▸ **Exercise**
In the copy, include no images. Reproduce the entries exactly.

────────────────────

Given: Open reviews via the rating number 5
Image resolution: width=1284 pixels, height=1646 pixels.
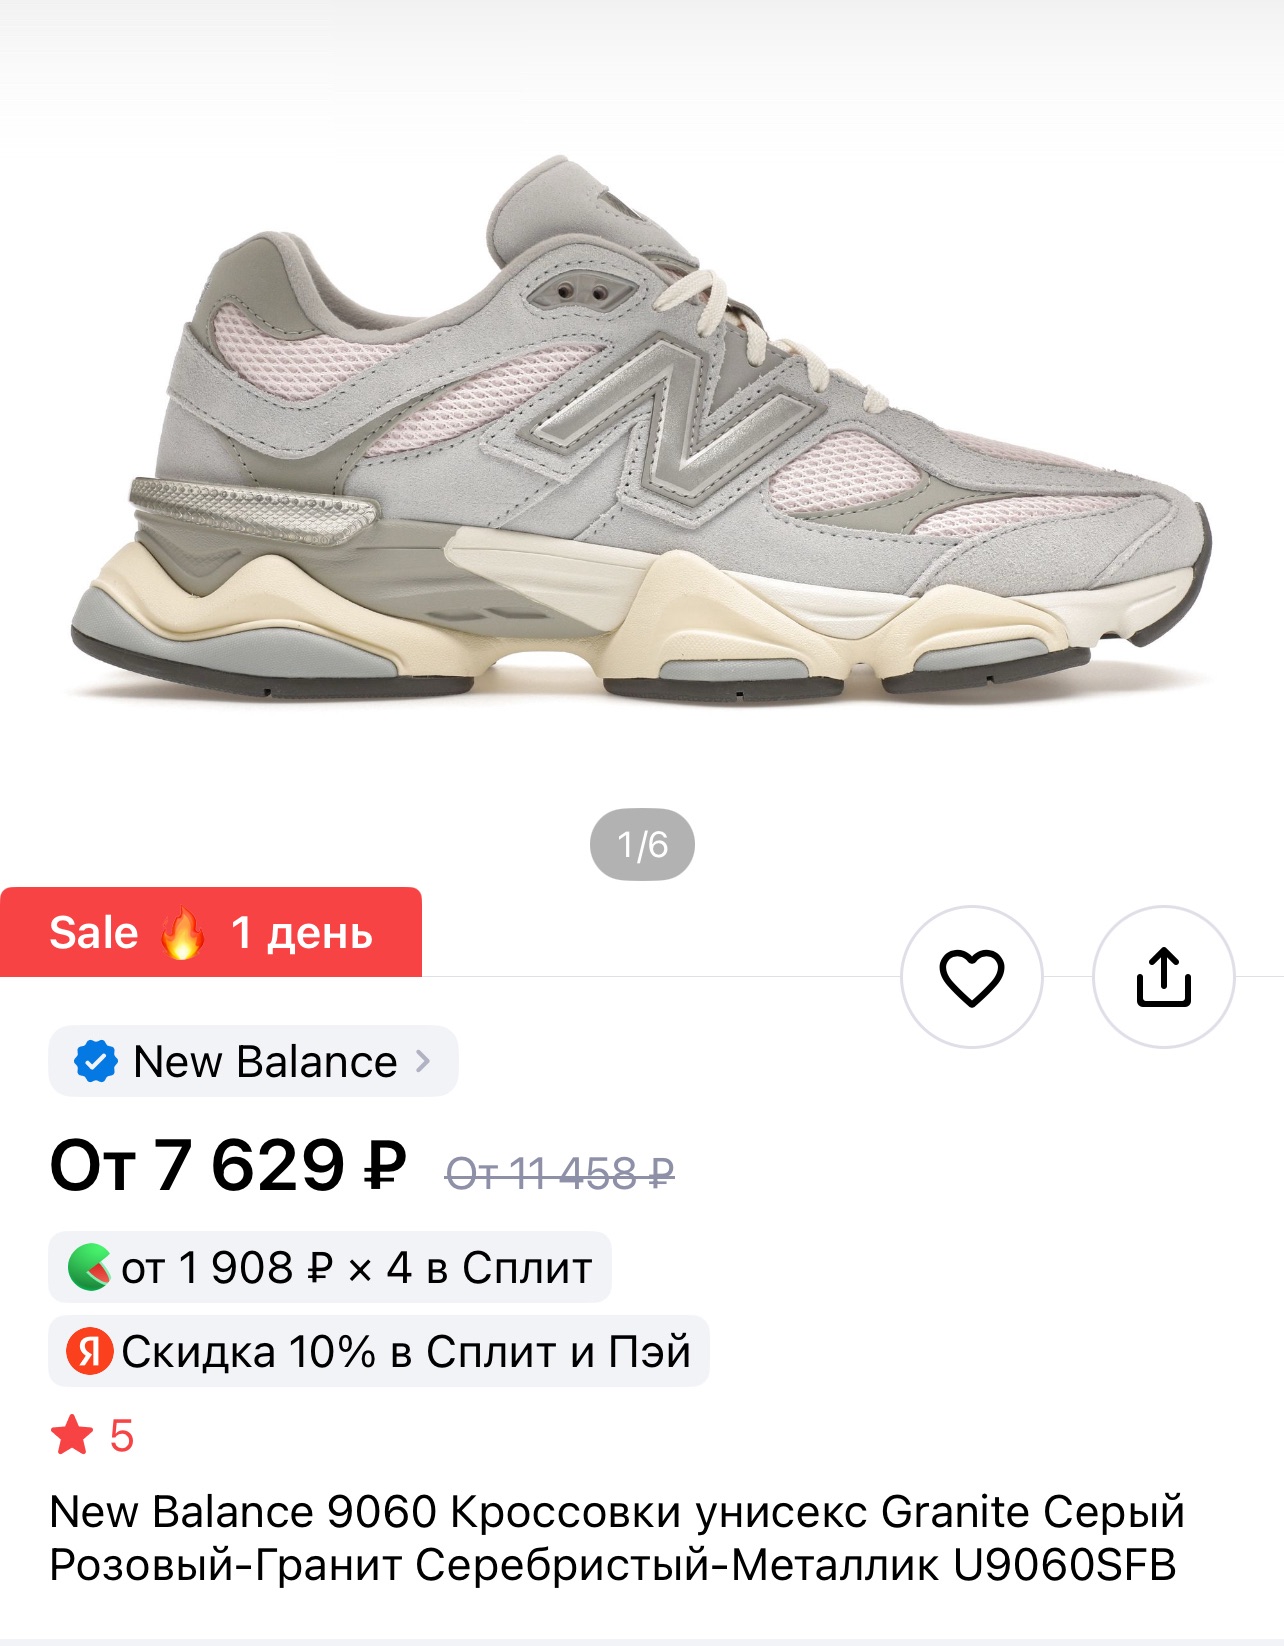Looking at the screenshot, I should coord(121,1436).
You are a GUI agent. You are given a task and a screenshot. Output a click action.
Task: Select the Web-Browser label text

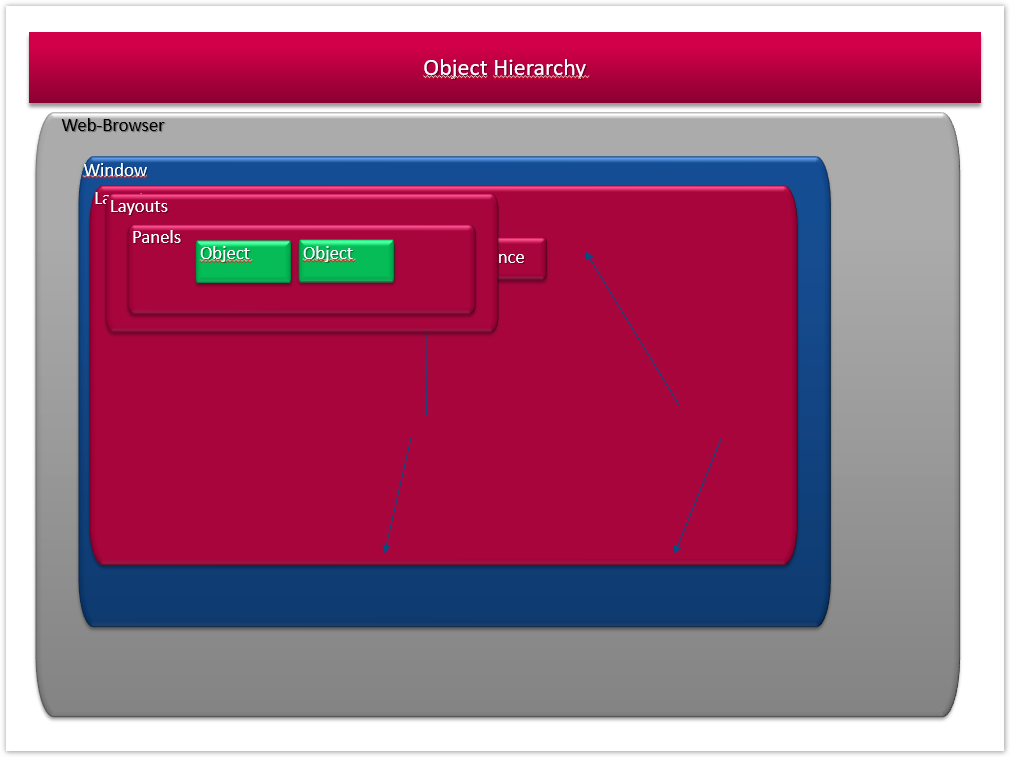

────────────────────

▸ **Solution for this task**
Given: Open reviews via the rating number 5
Image resolution: width=1284 pixels, height=1646 pixels.
Looking at the screenshot, I should coord(121,1436).
You are a GUI agent. You are given a task and a screenshot. Output a click action.
Task: Select the Web-Browser label text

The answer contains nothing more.